[Required action]:
The answer is every line in the data below that contains the word "Enable".

[Material for the task]:
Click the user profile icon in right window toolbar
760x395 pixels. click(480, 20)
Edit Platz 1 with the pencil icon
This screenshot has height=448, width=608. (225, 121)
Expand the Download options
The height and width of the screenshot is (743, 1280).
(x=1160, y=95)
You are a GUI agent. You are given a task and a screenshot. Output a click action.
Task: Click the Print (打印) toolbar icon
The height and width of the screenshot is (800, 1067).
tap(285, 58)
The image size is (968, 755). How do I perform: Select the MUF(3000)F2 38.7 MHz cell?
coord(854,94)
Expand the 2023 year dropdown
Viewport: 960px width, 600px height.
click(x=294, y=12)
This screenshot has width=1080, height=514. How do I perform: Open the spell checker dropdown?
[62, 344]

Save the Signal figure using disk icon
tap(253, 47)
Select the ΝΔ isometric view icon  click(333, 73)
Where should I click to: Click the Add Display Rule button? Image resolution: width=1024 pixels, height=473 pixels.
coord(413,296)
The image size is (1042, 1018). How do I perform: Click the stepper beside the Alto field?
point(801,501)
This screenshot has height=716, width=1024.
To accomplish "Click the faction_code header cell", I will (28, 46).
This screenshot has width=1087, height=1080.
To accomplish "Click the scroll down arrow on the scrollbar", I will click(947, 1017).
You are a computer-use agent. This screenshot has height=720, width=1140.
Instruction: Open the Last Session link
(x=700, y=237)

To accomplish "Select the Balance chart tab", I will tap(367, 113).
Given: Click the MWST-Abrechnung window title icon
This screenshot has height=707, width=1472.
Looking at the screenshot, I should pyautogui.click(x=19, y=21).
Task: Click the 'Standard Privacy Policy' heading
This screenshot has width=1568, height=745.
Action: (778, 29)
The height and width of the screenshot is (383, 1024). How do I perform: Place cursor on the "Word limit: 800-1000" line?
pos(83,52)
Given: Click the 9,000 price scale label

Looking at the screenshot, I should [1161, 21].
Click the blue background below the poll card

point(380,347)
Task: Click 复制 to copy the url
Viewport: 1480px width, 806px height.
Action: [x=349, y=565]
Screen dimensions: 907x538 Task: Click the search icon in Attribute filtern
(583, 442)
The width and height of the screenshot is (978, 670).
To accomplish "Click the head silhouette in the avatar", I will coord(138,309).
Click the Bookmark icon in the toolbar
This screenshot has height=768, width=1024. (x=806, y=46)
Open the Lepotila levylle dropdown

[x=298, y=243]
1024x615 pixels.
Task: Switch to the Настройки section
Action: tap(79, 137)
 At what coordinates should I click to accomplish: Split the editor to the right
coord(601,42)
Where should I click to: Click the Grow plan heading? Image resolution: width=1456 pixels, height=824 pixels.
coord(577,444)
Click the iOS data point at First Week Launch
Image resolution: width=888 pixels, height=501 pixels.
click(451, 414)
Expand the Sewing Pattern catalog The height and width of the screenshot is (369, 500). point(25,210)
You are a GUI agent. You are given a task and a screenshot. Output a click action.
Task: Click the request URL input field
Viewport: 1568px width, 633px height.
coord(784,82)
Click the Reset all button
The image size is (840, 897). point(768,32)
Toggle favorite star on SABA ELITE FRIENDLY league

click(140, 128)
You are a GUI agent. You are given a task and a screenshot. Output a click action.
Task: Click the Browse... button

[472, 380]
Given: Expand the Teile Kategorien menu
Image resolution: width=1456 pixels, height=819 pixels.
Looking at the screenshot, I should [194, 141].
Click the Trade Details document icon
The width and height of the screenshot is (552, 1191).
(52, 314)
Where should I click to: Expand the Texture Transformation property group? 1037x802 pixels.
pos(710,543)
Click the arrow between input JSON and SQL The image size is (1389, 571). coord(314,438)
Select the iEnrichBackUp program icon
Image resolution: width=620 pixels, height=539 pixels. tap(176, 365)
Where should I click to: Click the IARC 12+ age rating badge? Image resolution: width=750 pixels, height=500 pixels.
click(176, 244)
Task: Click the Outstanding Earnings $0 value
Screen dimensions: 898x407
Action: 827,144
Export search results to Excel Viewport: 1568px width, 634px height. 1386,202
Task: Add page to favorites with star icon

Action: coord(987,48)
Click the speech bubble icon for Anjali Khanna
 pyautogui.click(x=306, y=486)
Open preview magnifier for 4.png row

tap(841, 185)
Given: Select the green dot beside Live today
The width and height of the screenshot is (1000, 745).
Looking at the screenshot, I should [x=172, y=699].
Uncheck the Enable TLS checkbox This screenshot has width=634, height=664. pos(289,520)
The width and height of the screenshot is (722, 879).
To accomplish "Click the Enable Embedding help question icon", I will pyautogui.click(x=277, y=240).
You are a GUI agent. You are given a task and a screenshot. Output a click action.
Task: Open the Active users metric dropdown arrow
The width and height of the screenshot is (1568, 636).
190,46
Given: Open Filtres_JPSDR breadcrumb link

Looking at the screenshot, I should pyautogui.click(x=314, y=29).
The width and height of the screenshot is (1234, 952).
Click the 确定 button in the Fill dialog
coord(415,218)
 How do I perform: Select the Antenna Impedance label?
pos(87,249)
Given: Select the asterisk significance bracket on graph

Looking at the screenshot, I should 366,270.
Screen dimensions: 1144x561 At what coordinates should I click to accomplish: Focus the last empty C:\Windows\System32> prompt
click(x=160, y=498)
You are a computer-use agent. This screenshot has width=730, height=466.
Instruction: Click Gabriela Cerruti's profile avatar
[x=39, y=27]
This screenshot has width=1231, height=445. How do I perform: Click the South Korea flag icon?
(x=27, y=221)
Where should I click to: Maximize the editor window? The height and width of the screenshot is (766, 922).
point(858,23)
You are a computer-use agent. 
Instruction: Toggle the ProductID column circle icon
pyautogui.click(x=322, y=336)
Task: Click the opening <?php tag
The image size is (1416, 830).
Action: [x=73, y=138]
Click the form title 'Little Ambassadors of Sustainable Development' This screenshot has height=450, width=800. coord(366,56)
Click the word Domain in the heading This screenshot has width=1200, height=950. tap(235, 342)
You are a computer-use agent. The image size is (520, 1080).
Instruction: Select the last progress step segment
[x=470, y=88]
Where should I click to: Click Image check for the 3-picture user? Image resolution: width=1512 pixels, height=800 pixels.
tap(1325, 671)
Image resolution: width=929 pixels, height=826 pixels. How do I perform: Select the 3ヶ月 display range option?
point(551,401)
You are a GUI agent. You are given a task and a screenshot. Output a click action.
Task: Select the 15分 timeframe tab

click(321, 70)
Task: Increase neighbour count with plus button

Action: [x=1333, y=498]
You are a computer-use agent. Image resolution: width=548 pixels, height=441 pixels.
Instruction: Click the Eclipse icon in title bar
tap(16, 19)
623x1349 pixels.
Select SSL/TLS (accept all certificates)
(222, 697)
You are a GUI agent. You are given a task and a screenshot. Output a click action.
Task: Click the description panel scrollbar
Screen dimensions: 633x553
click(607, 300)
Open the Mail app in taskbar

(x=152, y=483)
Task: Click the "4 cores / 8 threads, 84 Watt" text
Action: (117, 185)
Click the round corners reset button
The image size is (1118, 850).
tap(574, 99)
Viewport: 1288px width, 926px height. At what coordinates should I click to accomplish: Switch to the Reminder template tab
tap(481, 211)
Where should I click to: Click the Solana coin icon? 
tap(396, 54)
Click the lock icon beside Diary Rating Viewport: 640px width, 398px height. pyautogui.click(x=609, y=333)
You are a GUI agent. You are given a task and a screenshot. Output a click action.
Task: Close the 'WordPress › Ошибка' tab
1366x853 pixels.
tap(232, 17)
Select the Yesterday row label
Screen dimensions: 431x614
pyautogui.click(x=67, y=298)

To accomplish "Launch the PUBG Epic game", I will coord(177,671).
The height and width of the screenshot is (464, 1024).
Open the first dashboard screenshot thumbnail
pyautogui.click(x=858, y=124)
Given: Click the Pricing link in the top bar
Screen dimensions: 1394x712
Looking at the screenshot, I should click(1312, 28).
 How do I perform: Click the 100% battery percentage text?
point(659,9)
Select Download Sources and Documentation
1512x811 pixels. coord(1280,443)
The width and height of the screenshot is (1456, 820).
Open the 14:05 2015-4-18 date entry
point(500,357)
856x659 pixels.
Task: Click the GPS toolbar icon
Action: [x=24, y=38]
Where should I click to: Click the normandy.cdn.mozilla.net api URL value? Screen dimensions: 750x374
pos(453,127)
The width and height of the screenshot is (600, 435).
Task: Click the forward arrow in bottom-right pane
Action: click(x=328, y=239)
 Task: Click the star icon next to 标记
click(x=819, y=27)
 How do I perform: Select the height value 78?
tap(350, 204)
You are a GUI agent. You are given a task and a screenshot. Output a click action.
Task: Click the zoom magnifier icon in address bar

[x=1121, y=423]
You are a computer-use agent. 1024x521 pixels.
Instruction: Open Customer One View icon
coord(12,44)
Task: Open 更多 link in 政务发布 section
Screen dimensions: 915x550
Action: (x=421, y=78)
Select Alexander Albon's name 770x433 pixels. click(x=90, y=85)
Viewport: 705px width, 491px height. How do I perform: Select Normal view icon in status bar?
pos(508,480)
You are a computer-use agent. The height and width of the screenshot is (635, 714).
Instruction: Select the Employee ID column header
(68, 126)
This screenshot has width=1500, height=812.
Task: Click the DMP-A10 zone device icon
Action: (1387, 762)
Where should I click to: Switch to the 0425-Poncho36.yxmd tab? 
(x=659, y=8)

[Result for this exercise]:
Uncheck the Enable TLS checkbox This screenshot has width=634, height=664. pos(289,520)
To accomplish "Click the Enable Embedding help question icon", I will pyautogui.click(x=277, y=240).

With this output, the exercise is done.